Sex, drugs and rock-and-roll may seem like a 1970s cliché to younger generations, but it all comes together in Even Stevens’s new(ish) autobiography titled “Someday I’m Gonna Rent This Town.” For this reader, it was a trip down memory lane as I am a contemporary to Mr. Stevens, and lived through my share of all of those things under the hazy influence of the latest hits on the radio, in a concert or festival, or even on my own cassette player. The times, the music, the songs, the war, the peace movement, all came rushing back when I read “Someday …”
Even Stevens covers just about every aspect in this wild ride of his life as an aspiring barber, soldier, songwriter and performer starting in the very early 50s through this past year when he was inducted into the 2015 Nashville Songwriters Hall of Fame and his experiences led him to become one of the important songwriters of our time.

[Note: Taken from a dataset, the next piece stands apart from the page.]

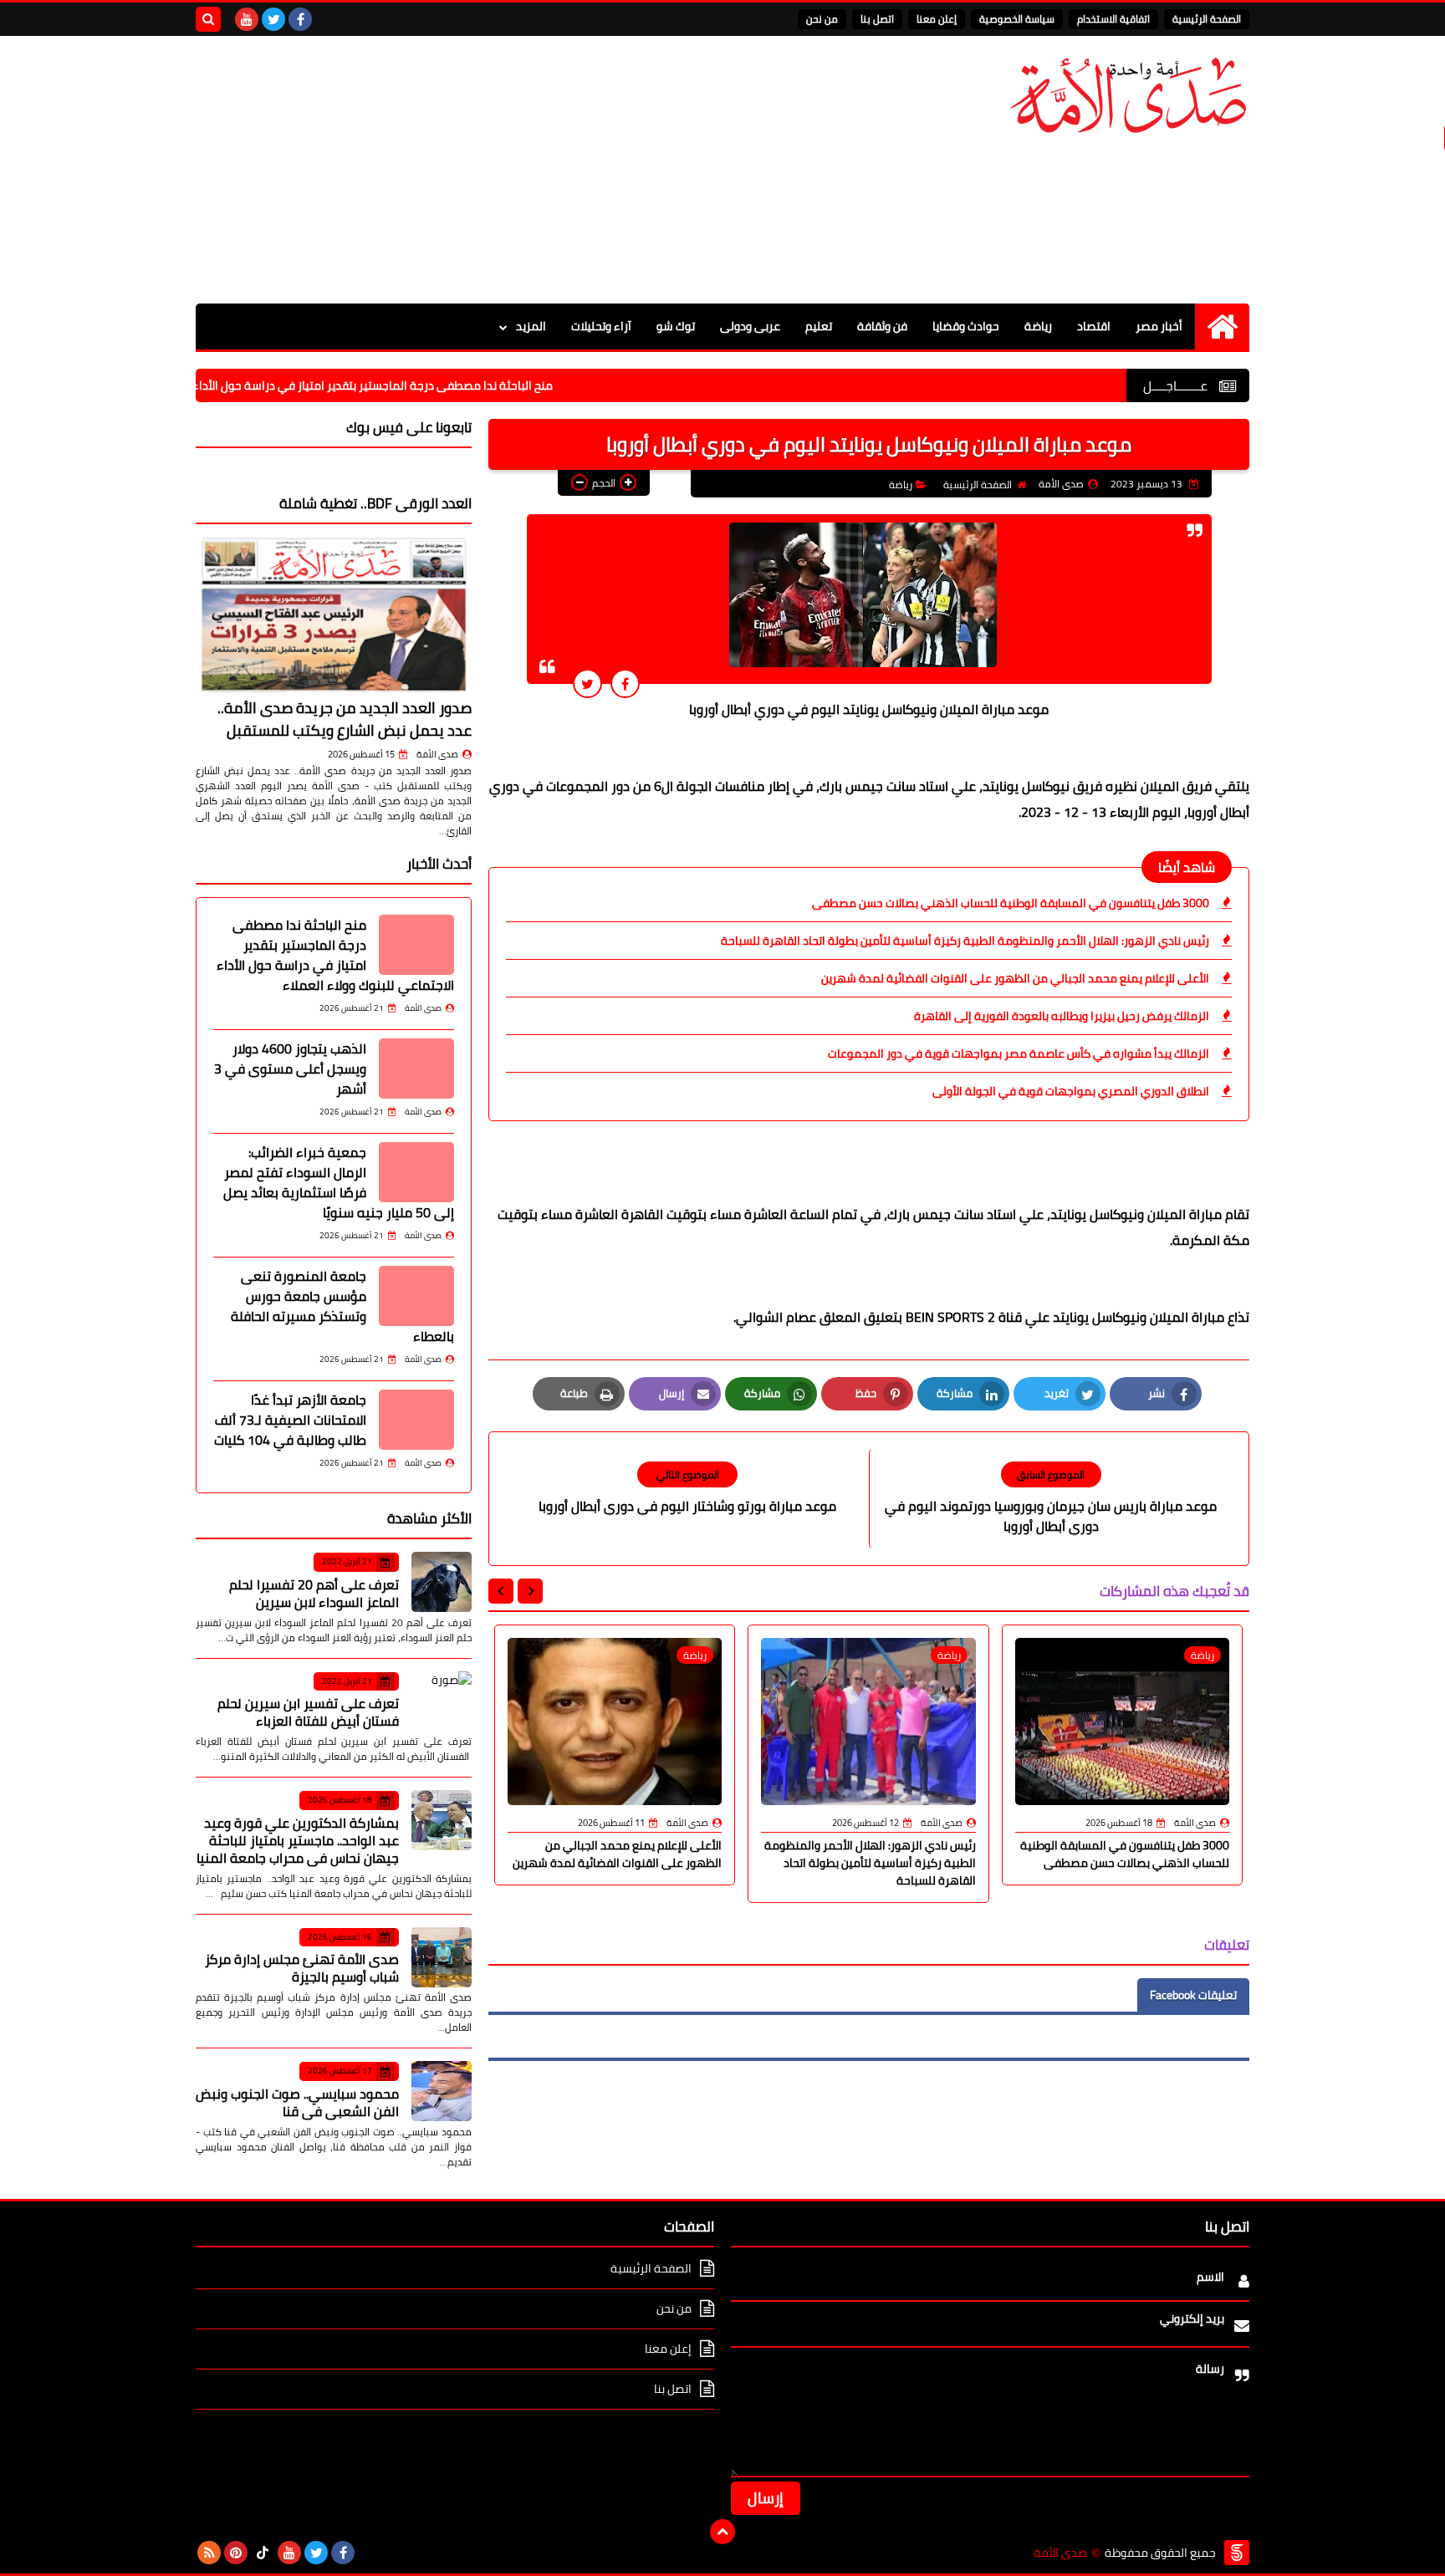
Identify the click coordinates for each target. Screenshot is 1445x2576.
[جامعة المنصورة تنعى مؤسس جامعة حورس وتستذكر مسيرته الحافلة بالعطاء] (416, 1296)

The book is filled with stories of how his songs came to be written, who they were written with, produced by, sung by and even some after-stories following their acclaim. One of the most interesting – and longest is of his co-writing / producing relationship with writer/producer/singer Eddie Rabbitt. Their partnership of over 15 years yielded over 900 songs together – each one with an enchanting history of the loves, losses and near misses of their young adult existences.
“Someday I’m Gonna Rent This Town” could be a roadmap for aspiring songwriters of any age. The detailed histories of the inspirations, circumstances and life events that influenced Mr. Stevens as he struggled to find not only the volume of his voice, but the microphone(s) and artists to get his voice heard. There are even 3 chapters toward the back of the book dedicated to passing along songwriting advice and the “do’s and don’ts” to be a successful songwriter and shorten one’s struggle on that road.
As we know, Even Stevens succeeded in becoming a songwriter. With Country, Adult Contemporary, Rock, Pop and so many crossover songs and artists to his credit, Mr. Stevens well deserves major recognition by the industry.
“Someday I’m Gonna Rent This Town” is the back-story of that wild ride and is told as a 198-page, 65-chapter flashback, indexes not included.